▸ **DATA FOR THIS EXERCISE**
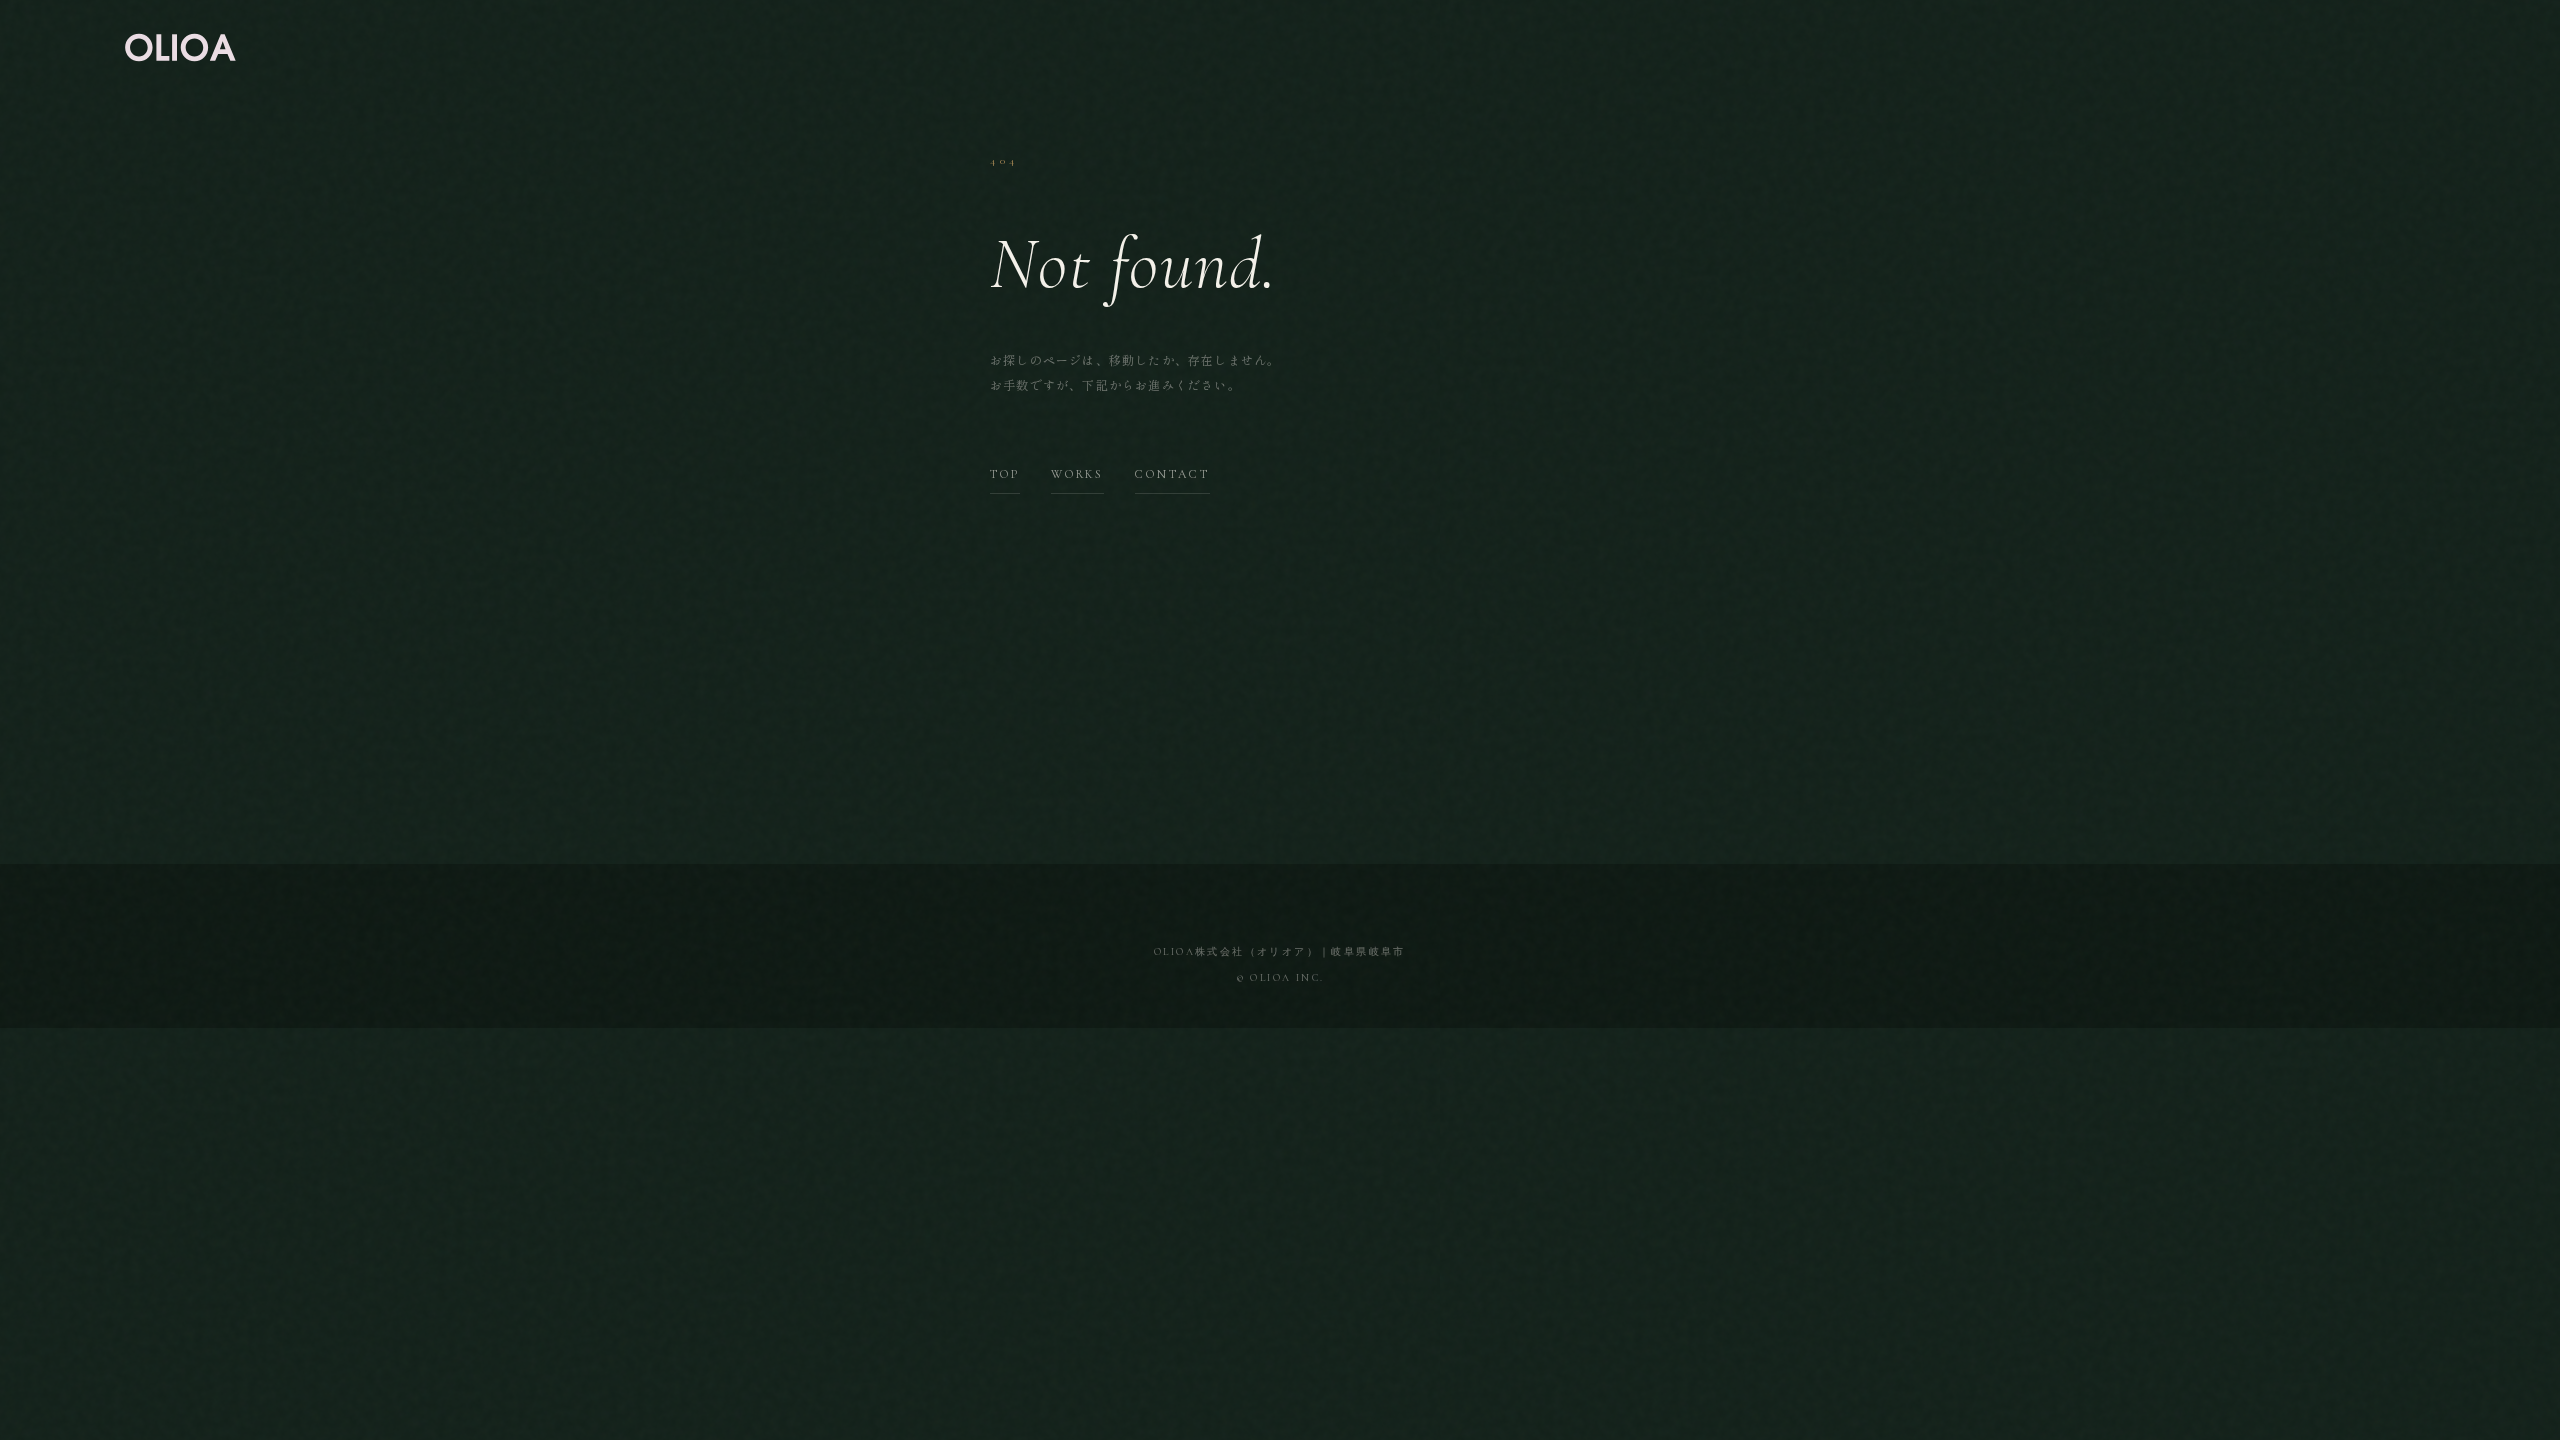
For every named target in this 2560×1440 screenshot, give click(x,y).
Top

...

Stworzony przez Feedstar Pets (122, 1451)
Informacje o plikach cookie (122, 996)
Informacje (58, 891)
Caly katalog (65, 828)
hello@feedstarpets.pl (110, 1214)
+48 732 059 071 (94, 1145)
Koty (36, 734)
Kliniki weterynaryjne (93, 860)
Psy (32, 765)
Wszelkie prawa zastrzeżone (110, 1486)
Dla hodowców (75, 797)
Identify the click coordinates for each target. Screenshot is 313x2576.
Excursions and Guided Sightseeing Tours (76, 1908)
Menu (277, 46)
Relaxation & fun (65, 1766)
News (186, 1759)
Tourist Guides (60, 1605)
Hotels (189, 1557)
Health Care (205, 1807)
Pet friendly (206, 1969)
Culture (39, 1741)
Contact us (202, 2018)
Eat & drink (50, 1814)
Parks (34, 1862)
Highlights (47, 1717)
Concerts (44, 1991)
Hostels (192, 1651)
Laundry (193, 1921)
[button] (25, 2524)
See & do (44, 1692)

▸ **TASK ITEM**
Take the records above and return, word for word, only the lines that fall from the line with "Identify the click" to the line with "See & do (44, 1692)", both of them included.

▸ **RESULT FOR THIS TASK**
Identify the click coordinates for each target. Screenshot is 313x2576.
Excursions and Guided Sightseeing Tours (76, 1908)
Menu (277, 46)
Relaxation & fun (65, 1766)
News (186, 1759)
Tourist Guides (60, 1605)
Hotels (189, 1557)
Health Care (205, 1807)
Pet friendly (206, 1969)
Culture (39, 1741)
Contact us (202, 2018)
Eat & drink (50, 1814)
Parks (34, 1862)
Highlights (47, 1717)
Concerts (44, 1991)
Hostels (192, 1651)
Laundry (193, 1921)
[button] (25, 2524)
See & do (44, 1692)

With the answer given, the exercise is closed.